In vitro assembly of novel synthetic pathways for biohalogenation

The recent advances of synthetic biology and metabolic engineering opened the doors to an increasing number of bio-based alternatives to otherwise polluting chemical production processes. Yet, the composition of the molecules that can be produced in cell-factories remains limited to just a small number of chemical elements used for the synthesis of basic macromolecular cell components. For bio-based
processes to become a true alternative the traditional chemistry, there is a great incentive to expand the scope of elements that can be incorporated in organic building blocks. One prime example of this
untapped biochemical diversity is the bioproduction of fluorinated organic molecules (organofluorines). Organofluorines have a central role across different industrial fields, while their synthesis using biological
systems remains vastly underexplored. The fluorination pathway of Streptomyces cattleya remains the sole known biological route that enables the biosynthesis of fluorinated organic chemicals from inorganic
fluoride and a universal C1 donor S-adenosyl-L-methionine. This pathway could be the first entry point for the de novo production of organofluorines and thus a step towards the expansion of the biochemical
palette of cell factories. In this thesis, I present the characterization and optimization of bioproduction of fluorometabolites, using Pseudomonas putida as a biotechnological chassis. At the very core of this thesis is the study of each enzymatic reaction of the fluorination pathway and their optimization in purified and crude cell-extracts of P. putida.

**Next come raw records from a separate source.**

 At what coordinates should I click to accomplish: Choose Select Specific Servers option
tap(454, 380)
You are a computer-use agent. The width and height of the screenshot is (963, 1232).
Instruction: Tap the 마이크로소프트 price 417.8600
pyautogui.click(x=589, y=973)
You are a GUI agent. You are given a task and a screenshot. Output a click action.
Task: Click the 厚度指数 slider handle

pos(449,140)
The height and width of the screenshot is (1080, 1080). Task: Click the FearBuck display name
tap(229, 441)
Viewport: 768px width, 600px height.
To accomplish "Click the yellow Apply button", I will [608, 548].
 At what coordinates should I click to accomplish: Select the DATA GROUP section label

Through the selection of enzymes from diverse biological sources and their screening, an improved biofluorination pathway was assembled in a modular fashion, by mixing cell extracts from different modules of the route. This approach allowed for the enhancement of the
production of fluorinated building blocks, such as fluoroacetate (FAc), in an environment that is closer to the ones present in a living cell. By plugging-in enzymes from the reverse β-oxidation pathway, FAc can
be condensed with other carboxylic acids to generate longer and more complex fluorometabolites. To facilitate such reactions and limit the cross-talks between production routes and the innate reactions present in a crude cell-free extract, the metabolism of P. putida was engineered to reduce competitive pathways, such as the β-oxidation cycle. Overall, the modular reconstruction of an improved fluorination pathway presented here, in cell-free extracts of an engineered P. putida paves the way towards an efficient in vivo biofluorination platform. Moreover, by implementing secondary bioproduction pathways that feed from the biofluorination pathway, we developed a biological system to expand further the scope of fluorinated building blocks. Ultimately, the results of this thesis have contributed to make P. putida a biofluorination platform that is at the forefront of a new approach to the production of fluorometabolites.